- **Exercise**: Throughout the listing below, copy each line containing "agent".

[Extracted data]

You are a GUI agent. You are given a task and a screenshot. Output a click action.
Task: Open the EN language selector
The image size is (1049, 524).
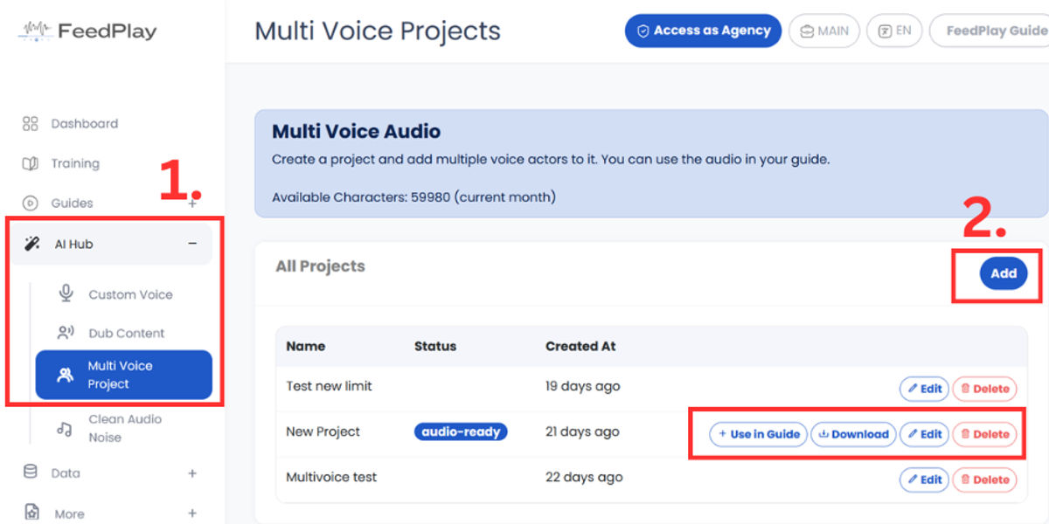coord(894,31)
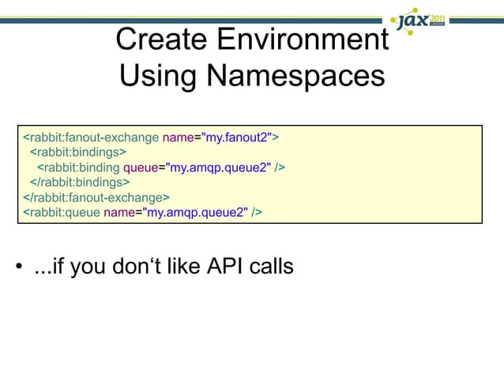Click the JAX 2011 logo
This screenshot has width=504, height=378.
[418, 21]
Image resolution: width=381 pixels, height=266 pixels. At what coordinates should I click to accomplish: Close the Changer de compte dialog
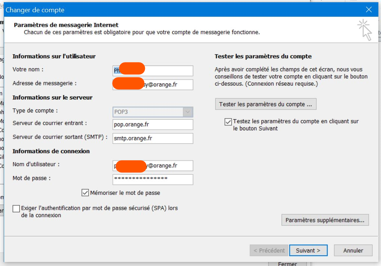point(368,10)
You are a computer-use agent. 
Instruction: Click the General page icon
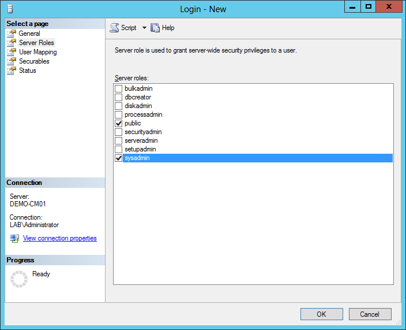[12, 34]
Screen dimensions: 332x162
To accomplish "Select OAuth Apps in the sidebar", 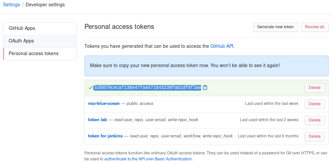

[/Extracted data]

- **Written answer**:
You are a GUI agent. You are given a task and a screenshot. Output a click action.
You are a computer-use agent. 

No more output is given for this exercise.